Stored data entries:
☆ ☆ ☆ ☆ ☆ ☆ ☆

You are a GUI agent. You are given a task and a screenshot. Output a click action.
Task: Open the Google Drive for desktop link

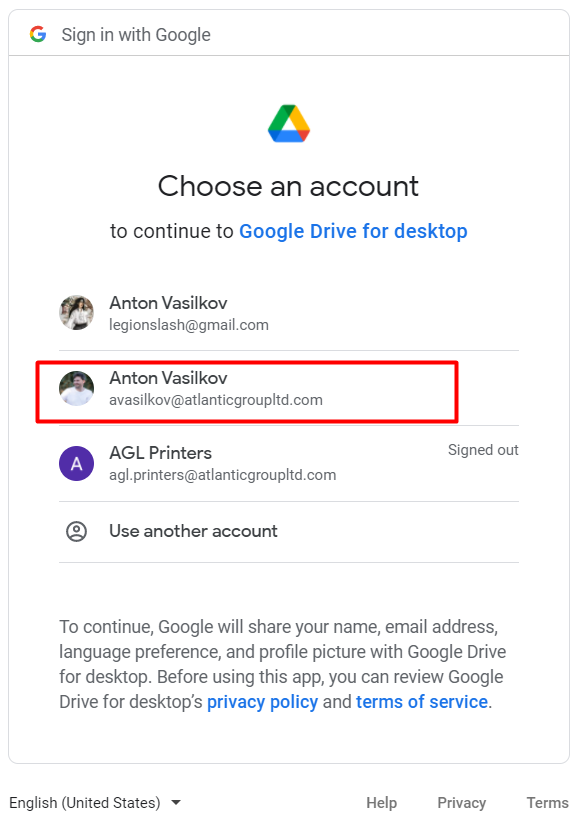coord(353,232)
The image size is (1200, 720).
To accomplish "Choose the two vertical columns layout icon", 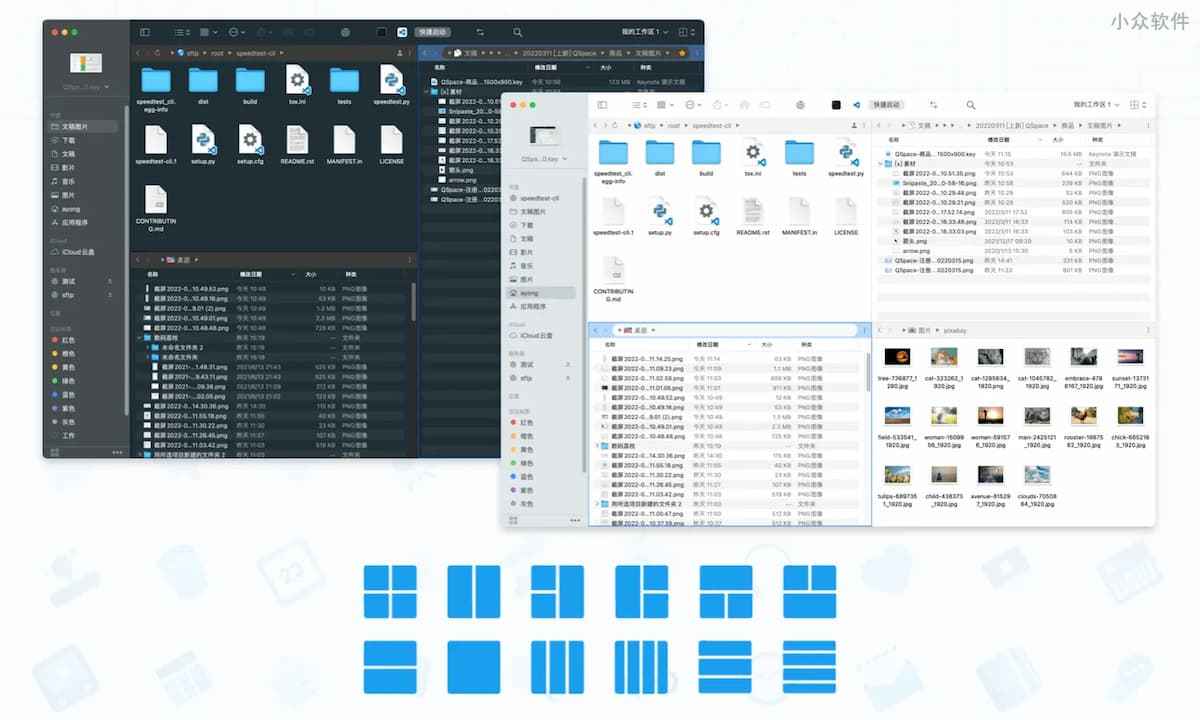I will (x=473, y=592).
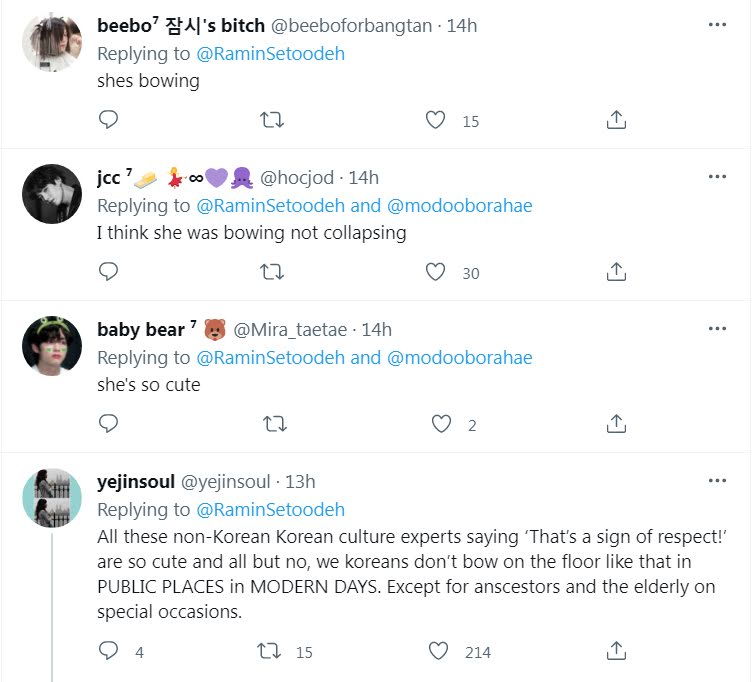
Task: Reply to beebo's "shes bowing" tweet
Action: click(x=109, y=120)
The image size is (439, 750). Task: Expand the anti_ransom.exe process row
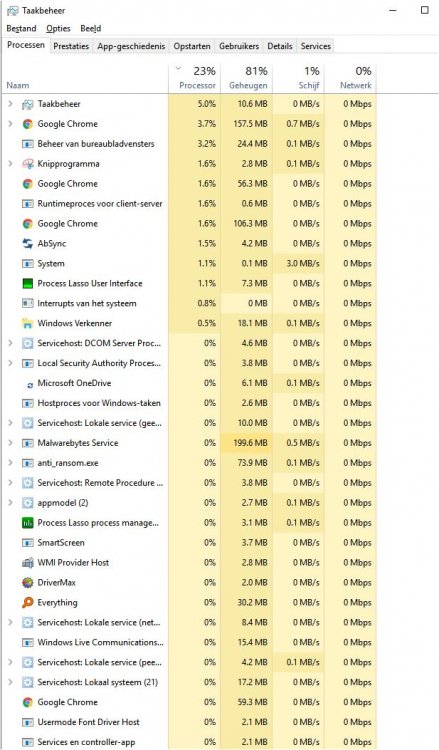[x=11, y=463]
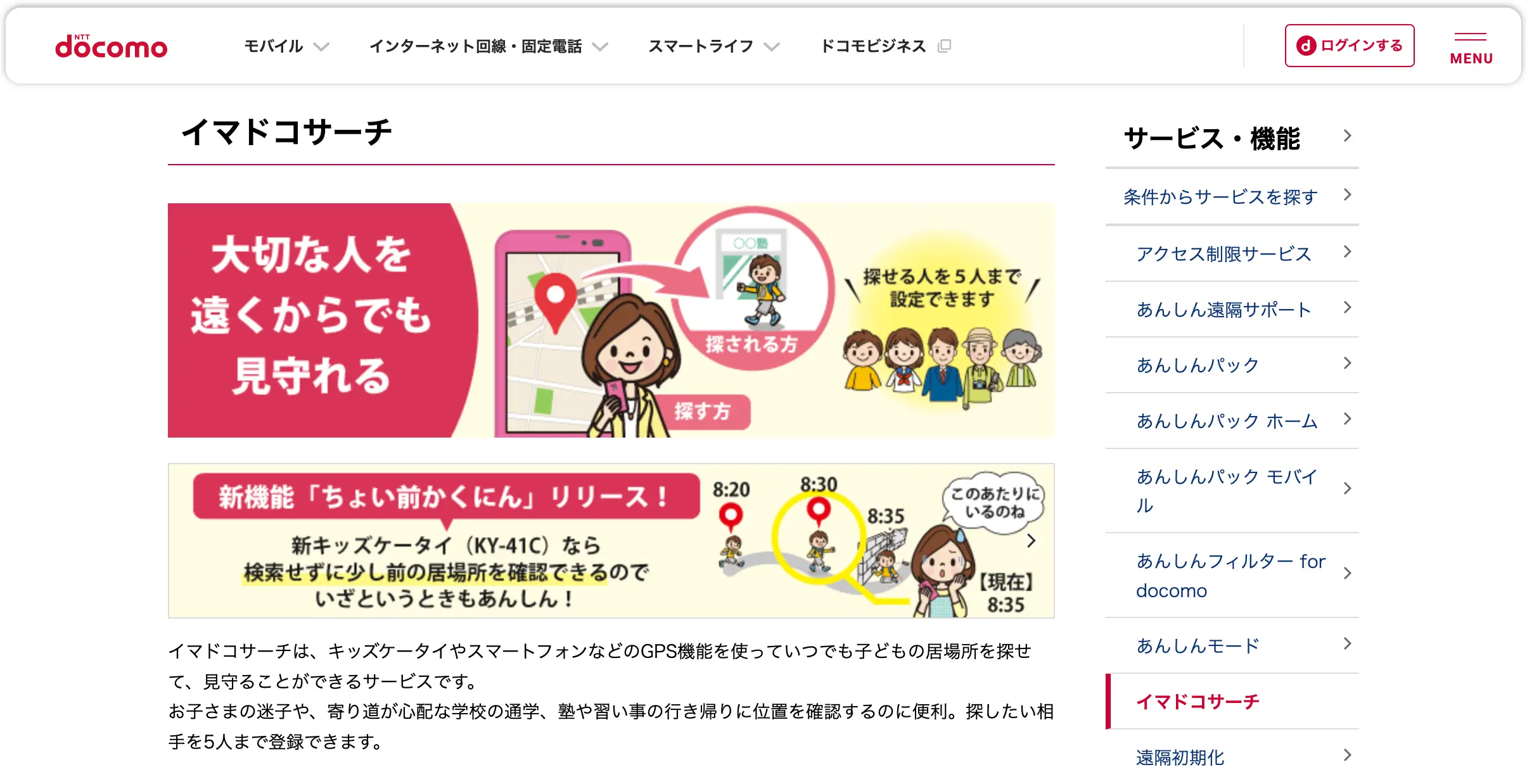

☆ ☆ ☆ ☆ ☆ ☆ ☆

Copy out only the lines beginning at the line with "The image size is (439, 750)." and ending at the last line of the entries. Keep them exact; drop pictures.

The image size is (439, 750). Task: Expand the anti_ransom.exe process row
[x=11, y=463]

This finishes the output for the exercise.